Culture

Year’s Over: 7 life lessons from 2012

Every year, we at HEAVEmedia like to look back on what we’ve learned, what we’ve accomplished and marvel like the elderly at the rapid passage of time. Over the next few weeks, our Year’s Over series will bring you our staff’s essential lists of what you should’ve seen, heard, read and done in 2012. Today, Calhoun tells you a bit about what he learned about adulthood this year.
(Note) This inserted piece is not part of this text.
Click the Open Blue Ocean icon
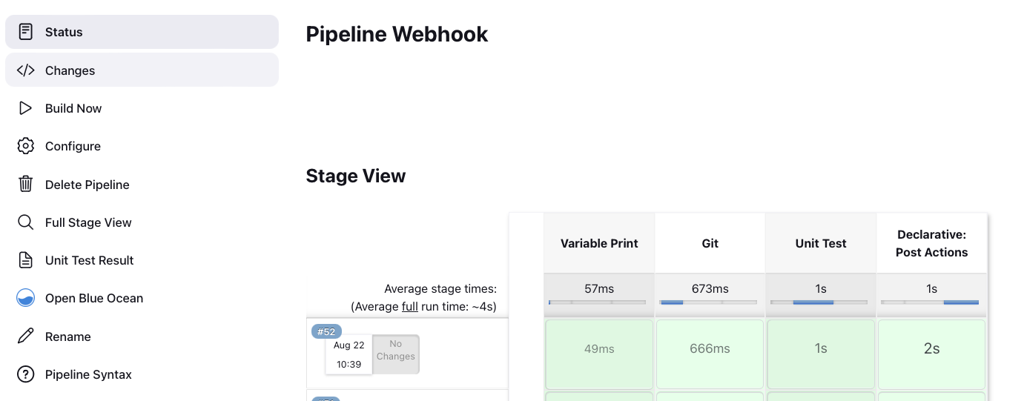Image resolution: width=1024 pixels, height=401 pixels. pyautogui.click(x=25, y=298)
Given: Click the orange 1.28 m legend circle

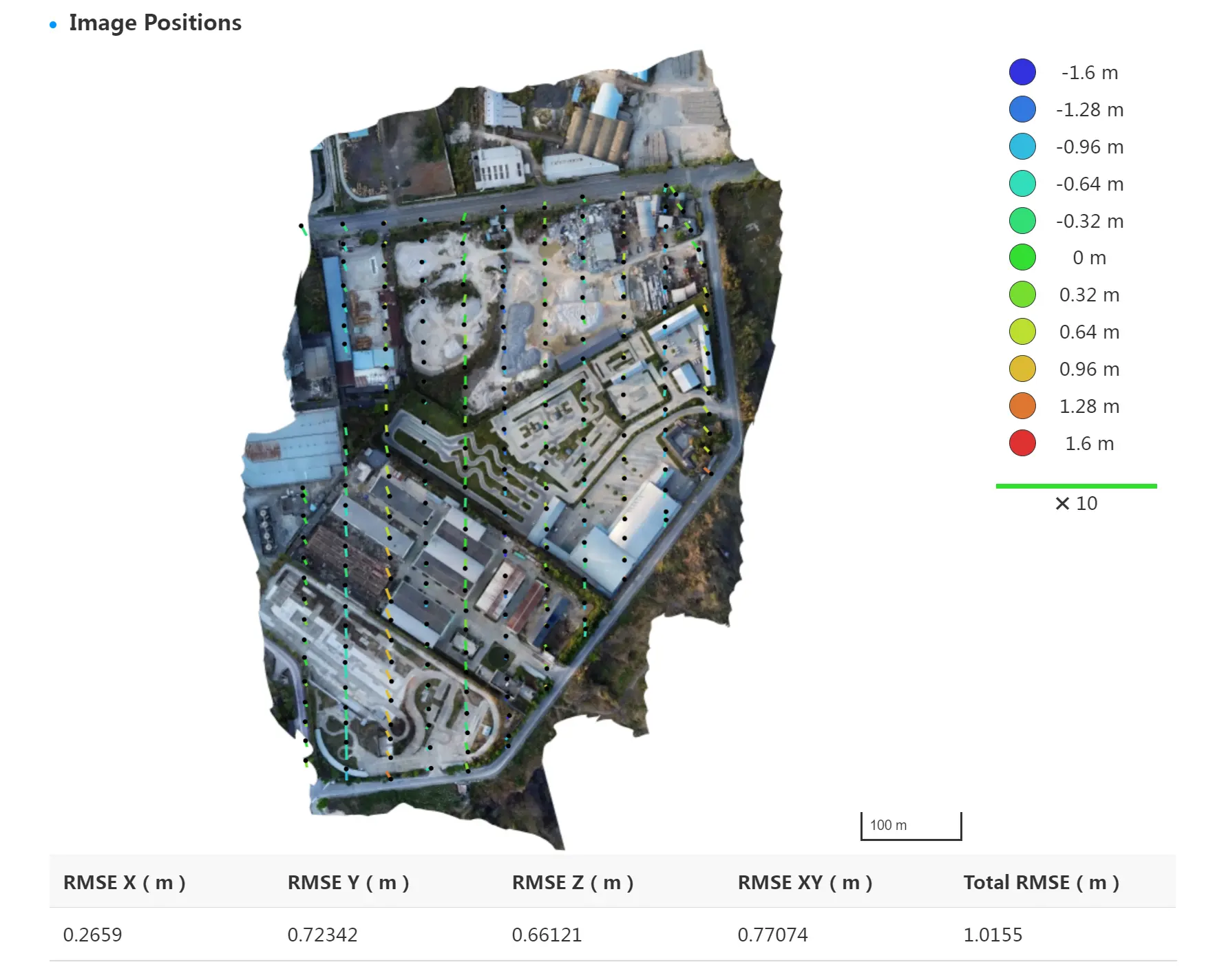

2012 held a lot of ugly truths for me. Slaving over a masters thesis, moving across the country, regretting moving across the country…I mean, it was a pretty eventful year. It’s also the year that adulthood hit me (as well as two cars within my first six months in Los Angeles). I don’t care how many Salinger-esque coming-of-age stories you’ve read, nothing can prepare you for the brutality of becoming an adulthood. In a desperate attempt to lessen the blow for you, dear readers, I’ve prepared my list of life lessons learned in 2012 A.K.A. The Year of The Grown-Up.

7. All those jokes your aunt made about going to art school? She was kinda on to something.

Coming from a household where three of our six family members are doctors and the fourth is a lawyer, I knew I was making an “alternative” choice to go to art school. Still, my parents always told me, “Do what you love and the money will follow.” Well, I’ve moved around a lot this year so maybe the money just doesn’t have my forwarding address? Not too sure, but just a heads up, if you’re going to art school, you’re gonna hear a lot of jokes about being poor…and you’ll be even more depressed to find out how accurate they are.

6. Bathing suits and no-underwear do not make for acceptable underwear

Okay, maybe this one has dawned on others and I’m just a slow learner. But when you face the prospect of doing laundry at a West Hollywood Laundromat on a Saturday, you’ll understand the reluctance. The puzzling stares and judgmental glances just aren’t worth it. Bite the bullet and do your laundry.

5. If you insist on wearing no underwear, at least make sure you’ve zipped your fly

I’m not saying this has happened to me and I’m definitely not saying this has happened to me at least five times, but yeah, the childish XYZ (eXamine Your Zipper, for those who don’t speak immaturity fluently) definitely holds true when going commando.

4. No matter how honest your job interviewer tells you to be, lie your fucking ass off

I’ve made this mistake too many times. Maybe it’s because my background is in critical studies or that I’ve been writing reviews for a couple years now, but when somebody asks my honest opinion…I give it to them. Best example? Interviewing for a reader position where I was told to give honest and constructive feedback. My feedback? “I think this type of movie will sell, but this is the kind of movie I’m ashamed at people’s willingness to see.” Okay, that may have been a little harsh, but still, they wanted my opinion. They got it. Needless to say, I did not get the job.

3. You don’t bounce back as quickly

Remember the days of tequila followed by beer and a glass of wine? Then, of course, the next day was a nightmare of Lovecraft-like proportions, at least until you got some greasy diner food. Then, as if magic, you could run five miles. These days? I’m lucky if I can get from the living room couch to my bedroom. In fact, I rarely try. I just embrace the comfort of the sofa. If I can even muster up the strength to cook and/or order food, I can stomach about three bites before I wanna take a nap. I mean, lifting that spoon was, like really hard. Yeah, I definitely can’t drink like I used to.

2. Listing “Knows all the words to Three-6 Mafia’s ‘Slob on My Knob’” will not guarantee you a job

It just- it just doesn’t okay? I don’t want to get into how I know that, but just take my word for it. It really doesn’t. Most of the time it doesn’t even get you a call back. Actually, addendum to this one, you also probably shouldn’t update your resume after a night of Maker’s. I just don’t understand, Three-6 Mafia worked for me every time at high school parties…maybe that’s what Bob Dylan was talking about when he said, “The times, they are a changin’.” Probably not…but maybe.

1. You’re not special

And here we arrive at the ugly truth. My generation, myself included, has always been told that we can do anything we put our minds to and we can achieve anything. It’s simply not true. For every skill or marketable talent you have, there are countless others that have the exact same thing going for them. You can’t walk around like the world owes you something, like many people our age do. In the working world and in life in general, you’ve gotta pay your dues. Is it frustrating? God yes. Is it disheartening? Unbelievably so. It’s also life, so deal with it.